Stuart came out in the kitchen and peered over my shoulder. "You're pretty rough on your pans. Remember the sweet potatoes?" (Two inches of water is not enough to steam forgotten potatoes for sixty-something minutes.) "I hate to throw this one out. It's a good heavy pan. Maybe I can take it to work and sandblast it." He was quiet for a minute, thinking. "I know, I've got a metal grinder out in my shop. That might work." He disappeared out the back door and I walked away from the sink and went to clean out the fridge. The pan was now Stuart's problem.
Stuart is a handy guy. We hardly every upgrade to a newer model of anything. He fixes dishwashers, washing machines, food processors... Once when somebody put a huge hole in the bottom of my canister vacuum I was so excited. I'm so tired of this thing! I'll finally get a new one. Surely he can't fix that! Nope. A little fabric coated in epoxy glue did the trick. As good as new.

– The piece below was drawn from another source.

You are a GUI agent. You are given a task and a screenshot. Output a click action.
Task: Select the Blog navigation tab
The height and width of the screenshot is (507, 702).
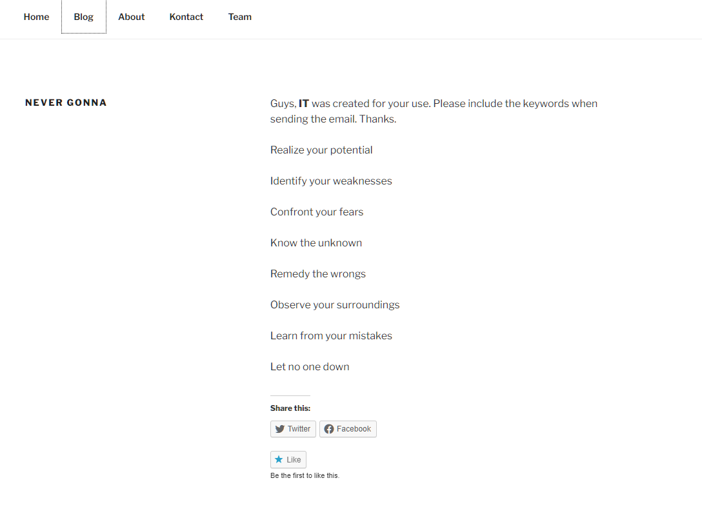[84, 17]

A few minutes later, the kitchen was filled with a metallic, whirring hum. "This falls under the category of Kids! Don't try this at home!" Stuart called from the sink. He turned off his little brush and walked by me to return his tool, his hair and face covered with black flecks. I brushed him off and sent him on his way and went to inspect his work. The pot glistened on the counter. As good as new. Of course.